- Born: 14 March 1918 Ljubljana, Slovenia
- Died: 21 September 2020 (aged 102) Ljubljana, Slovenia
- Awards: Levstik Award 1965 for Mikroskop Pionir
- Scientific career
- Fields: physics

= Joško Battestin =

Joško Battestin (14 March 1918 – 21 September 2020) was a Slovene electrical engineer, inventor, physics teacher and author of a number of books on experiments in physics, many aimed at aiding the understanding of the subject by secondary school students.

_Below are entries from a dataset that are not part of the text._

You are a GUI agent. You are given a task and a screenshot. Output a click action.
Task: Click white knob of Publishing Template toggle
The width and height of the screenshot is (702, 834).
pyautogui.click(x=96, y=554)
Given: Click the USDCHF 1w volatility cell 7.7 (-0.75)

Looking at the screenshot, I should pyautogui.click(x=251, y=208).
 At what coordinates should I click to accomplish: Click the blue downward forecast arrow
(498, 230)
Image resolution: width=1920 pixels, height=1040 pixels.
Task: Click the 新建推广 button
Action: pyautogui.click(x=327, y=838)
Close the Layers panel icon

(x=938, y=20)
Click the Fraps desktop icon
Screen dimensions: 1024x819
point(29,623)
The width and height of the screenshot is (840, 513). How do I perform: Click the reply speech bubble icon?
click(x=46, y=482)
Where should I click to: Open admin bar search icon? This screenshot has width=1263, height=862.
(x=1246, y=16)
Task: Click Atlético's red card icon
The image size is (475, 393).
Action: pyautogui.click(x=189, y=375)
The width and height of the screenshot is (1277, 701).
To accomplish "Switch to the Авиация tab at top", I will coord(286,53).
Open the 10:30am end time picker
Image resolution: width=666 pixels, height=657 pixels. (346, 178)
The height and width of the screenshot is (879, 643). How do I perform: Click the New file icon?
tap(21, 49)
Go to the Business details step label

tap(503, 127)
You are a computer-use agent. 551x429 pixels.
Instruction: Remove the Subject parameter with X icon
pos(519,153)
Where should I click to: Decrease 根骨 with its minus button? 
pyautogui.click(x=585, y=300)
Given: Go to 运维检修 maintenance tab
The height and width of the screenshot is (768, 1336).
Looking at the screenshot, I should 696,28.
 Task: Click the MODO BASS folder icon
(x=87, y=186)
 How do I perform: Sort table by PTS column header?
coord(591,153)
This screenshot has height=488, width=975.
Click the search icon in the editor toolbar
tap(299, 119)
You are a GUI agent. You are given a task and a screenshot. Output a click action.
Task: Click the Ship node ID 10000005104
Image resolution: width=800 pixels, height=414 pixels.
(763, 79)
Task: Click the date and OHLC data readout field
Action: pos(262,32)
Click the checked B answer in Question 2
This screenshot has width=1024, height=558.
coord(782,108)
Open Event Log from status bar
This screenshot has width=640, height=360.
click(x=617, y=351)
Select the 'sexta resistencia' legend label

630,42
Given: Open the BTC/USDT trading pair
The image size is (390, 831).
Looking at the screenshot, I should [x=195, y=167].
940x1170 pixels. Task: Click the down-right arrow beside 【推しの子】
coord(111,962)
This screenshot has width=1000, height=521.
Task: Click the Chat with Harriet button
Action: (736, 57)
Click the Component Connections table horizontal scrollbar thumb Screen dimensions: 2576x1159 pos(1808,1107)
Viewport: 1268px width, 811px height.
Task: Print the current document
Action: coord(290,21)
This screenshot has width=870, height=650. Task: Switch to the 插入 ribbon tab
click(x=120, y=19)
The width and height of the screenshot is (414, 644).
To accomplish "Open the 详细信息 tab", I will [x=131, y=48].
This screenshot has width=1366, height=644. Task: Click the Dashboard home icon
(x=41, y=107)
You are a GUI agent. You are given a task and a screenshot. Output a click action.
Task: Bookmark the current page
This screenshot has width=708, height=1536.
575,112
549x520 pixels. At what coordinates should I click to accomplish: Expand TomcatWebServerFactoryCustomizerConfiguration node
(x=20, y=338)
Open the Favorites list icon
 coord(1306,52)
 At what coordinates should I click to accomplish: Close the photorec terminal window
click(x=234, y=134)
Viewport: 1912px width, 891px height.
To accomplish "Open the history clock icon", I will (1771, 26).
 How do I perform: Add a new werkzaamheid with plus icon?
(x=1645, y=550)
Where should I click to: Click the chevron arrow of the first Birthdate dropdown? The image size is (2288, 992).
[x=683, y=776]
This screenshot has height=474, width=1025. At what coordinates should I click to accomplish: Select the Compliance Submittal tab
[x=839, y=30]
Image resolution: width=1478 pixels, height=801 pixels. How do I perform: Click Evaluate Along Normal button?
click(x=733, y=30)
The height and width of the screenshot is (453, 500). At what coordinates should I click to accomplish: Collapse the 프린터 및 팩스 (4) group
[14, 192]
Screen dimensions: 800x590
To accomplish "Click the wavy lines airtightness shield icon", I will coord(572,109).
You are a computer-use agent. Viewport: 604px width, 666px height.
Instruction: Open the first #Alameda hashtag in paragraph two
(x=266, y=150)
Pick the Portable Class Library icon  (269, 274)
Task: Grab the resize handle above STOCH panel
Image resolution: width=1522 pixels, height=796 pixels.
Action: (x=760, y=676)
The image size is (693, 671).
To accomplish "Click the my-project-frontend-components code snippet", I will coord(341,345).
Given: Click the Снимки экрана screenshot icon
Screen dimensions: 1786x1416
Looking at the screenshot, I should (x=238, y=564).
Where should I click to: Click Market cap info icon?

Amongst his publications is a book on graphology, expanding on the theories of Ludwig Klages that Battestin published in 2008 at the age of 91. In 1965 he won the Levstik Award for his book Mikroskop Pionir (The Pioneer Microscope). He turned 100 in March 2018. In September 2019, it was reported that Battestin, 101, lived in a care home for elderly residents. He died in Ljubljana on 21 September 2020 at the age of 102.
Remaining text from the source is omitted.